Word for word, set down every line of the entries below from the line with "Where should I click to: Expand" to the line with "Given: Click the first", including both, and no other line.

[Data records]
==============================
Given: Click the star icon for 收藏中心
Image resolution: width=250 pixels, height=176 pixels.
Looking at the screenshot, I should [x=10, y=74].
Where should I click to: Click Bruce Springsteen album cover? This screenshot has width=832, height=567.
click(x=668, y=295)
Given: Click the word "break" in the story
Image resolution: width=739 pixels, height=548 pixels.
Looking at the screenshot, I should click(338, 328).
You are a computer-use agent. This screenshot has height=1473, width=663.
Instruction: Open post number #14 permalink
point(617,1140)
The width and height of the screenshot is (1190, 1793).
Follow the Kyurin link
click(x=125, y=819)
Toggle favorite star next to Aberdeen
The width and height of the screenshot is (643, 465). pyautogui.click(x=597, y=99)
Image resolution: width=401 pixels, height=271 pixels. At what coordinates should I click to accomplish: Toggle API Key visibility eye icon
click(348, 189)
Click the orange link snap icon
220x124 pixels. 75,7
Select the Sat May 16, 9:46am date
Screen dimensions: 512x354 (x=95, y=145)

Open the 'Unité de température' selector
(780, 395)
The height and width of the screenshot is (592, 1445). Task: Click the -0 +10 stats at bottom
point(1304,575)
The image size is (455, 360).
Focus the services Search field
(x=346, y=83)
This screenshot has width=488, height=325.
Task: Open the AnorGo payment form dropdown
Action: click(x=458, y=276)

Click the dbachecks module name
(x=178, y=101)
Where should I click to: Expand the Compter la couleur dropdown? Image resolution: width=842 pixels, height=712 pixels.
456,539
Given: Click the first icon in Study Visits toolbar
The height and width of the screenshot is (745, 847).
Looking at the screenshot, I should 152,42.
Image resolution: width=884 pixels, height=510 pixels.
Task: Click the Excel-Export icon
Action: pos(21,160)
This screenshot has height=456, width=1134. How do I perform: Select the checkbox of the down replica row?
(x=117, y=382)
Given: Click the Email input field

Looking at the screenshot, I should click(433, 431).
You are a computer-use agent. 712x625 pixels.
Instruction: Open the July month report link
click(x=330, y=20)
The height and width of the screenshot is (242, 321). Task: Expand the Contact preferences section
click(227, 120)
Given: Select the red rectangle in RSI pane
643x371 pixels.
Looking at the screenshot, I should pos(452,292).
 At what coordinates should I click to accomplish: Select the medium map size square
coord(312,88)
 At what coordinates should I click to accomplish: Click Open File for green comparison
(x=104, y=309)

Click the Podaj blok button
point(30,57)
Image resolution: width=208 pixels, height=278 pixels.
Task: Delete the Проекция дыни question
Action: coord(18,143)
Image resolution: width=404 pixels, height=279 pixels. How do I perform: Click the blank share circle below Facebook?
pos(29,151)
==============================
PROBLEM SOLUTION:
Where should I click to: Expand the Compter la couleur dropdown? Image resolution: width=842 pixels, height=712 pixels.
456,539
Given: Click the first icon in Study Visits toolbar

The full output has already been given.